A subscription format seemed worth a try. “Coffee is something you always want to have at home, so why not? Customers choose how much they want to receive based on their needs. That’s all there is to it. At the same time, we don’t need a retailer. We can make much more accurate purchases as well, since our sales are more predictable. It seems like a logical setup, but this didn’t exist for coffee – at least not successfully in Europe.”
To explore whether subscriptions would work, Yorick and Lukas launched a pilot. Lukas: “Within a short period of time we had acquired 300 customers. We thought: evidently we’re doing something right. When we were ready for serious growth thanks to new investors, we both quit our jobs. Right away we were faced with a new problem: how are we going to scale up this system?”
Need for automation
“The back-end of our website was linked to Google Sheets,” Lukas says. “If you aren’t familiar with or can’t afford the right software, that’s a great solution. You can use it to do things like keep track of sales and compile order lists accordingly. But what if a customer suddenly wants to receive their coffee every two weeks instead of four? Or wants to put their subscription on hold and then reactivate it? Our developer would have to enter these changes manually. That took a lot of hours.”
Not only was the subscription management time-consuming, Wakuli’s payment system wasn’t scalable at that point either. “We used Mollie for iDEAL and credit cards, but we had a hard time managing our recurring payments that way. We made one attempt at building a platform ourselves, but we soon discovered that it takes ten developers and two years to do this, not one developer and two months. Now I know that all the necessary tools already exist, you just have to find them. eCurring came at exactly the right time, especially since iDEAL and SEPA make up 93% of the transactions.”

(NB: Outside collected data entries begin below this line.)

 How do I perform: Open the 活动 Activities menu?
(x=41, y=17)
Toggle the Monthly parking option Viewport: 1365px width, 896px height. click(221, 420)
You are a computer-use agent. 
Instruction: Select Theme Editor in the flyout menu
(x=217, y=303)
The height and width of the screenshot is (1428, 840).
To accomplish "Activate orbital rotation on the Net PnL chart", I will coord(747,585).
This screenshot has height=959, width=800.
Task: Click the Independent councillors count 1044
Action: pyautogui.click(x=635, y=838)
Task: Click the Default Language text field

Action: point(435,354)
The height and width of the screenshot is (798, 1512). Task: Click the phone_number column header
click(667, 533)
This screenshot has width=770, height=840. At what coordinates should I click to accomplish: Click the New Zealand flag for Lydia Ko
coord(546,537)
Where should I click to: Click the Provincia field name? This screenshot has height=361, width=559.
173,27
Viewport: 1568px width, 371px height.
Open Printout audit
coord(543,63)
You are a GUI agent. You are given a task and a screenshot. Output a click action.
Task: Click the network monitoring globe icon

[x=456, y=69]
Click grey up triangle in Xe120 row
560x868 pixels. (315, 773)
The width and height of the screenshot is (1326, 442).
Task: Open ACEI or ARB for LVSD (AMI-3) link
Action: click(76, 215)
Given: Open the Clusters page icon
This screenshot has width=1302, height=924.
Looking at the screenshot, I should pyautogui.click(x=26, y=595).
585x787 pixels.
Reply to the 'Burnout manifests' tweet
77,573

“Now we can manage our subscriptions better, and we rarely spend time on failed transactions. Previously there were customers who didn’t pay, but still received coffee, simply because there were no checks in place. Sometimes the customers themselves weren’t even aware of this. Since we started working with eCurring, our developer can focus on developing again. And if someone wants to change their delivery frequency, we quickly update it and the rest happens automatically, without the customer having to approve anything. It’s really perfect.”
Lukas Grosfeld co-founder of Wakuli
We rarely spend time on failed transactions.
According to Lukas, customers didn’t notice the switch to eCurring at all. “But our work got much easier instantly. The great thing is: once your business is automated, you also get the courage to scale up even more. That was the starting point for us. We don’t know anything about payments, so we don’t want to worry about that part. I want to work with a partner who says: no problem, we’ll take care of it for you.”
Aiming for one million
How much longer until Wakuli reaches its target of one million households? Lucas: “That’s still a long way off, but at the rate we’re growing now, it’s definitely attainable. We know how to get there. Internationalization is an important step. We’re fortunate to be surrounded by coffee-loving countries like Belgium, France, Germany and Denmark. We’d also like to expand our product range. Our model can be a solution to everything that farmers are systematically underpaid for, including products like chocolate, spices and nuts. We’re already working on tea, and the response has been quite enthusiastic. Coffee will always be our main product, though. And if something doesn’t fit through the mail slot, that already makes it more difficult.”
“The only thing we never want to cut back on is the purchasing of our coffee. The farmers have to receive fair pay. So we’ll just do things like try to buy cheaper bags and make new agreements with PostNL. If we stick to that, we can continue selling 100% pure and fair coffee.”